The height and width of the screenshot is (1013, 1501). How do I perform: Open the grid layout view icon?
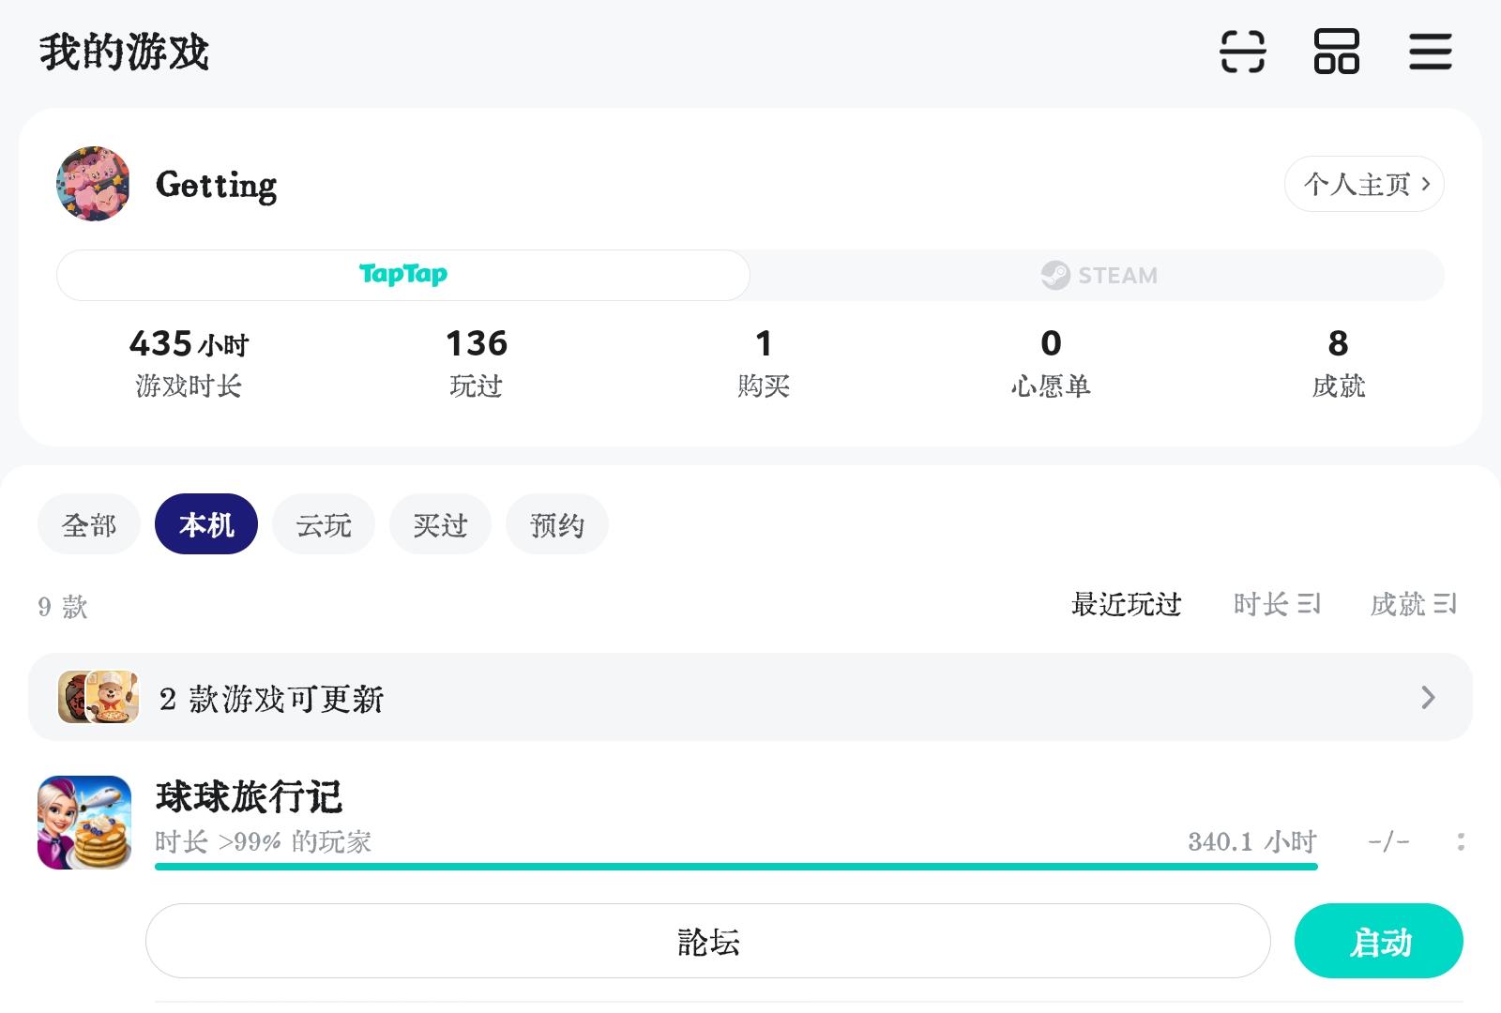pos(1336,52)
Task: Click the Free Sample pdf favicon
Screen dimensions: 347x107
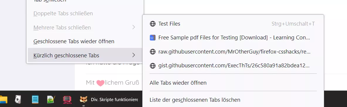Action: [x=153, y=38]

◆ **Aim of the task**
The answer must be the data above, repeated exactly, with no pictures.

◆ **Answer box**
The height and width of the screenshot is (1013, 1501). How do I perform: Open the grid layout view icon?
pos(1336,52)
Task: Click the Free Sample pdf favicon
Screen dimensions: 347x107
Action: [x=153, y=38]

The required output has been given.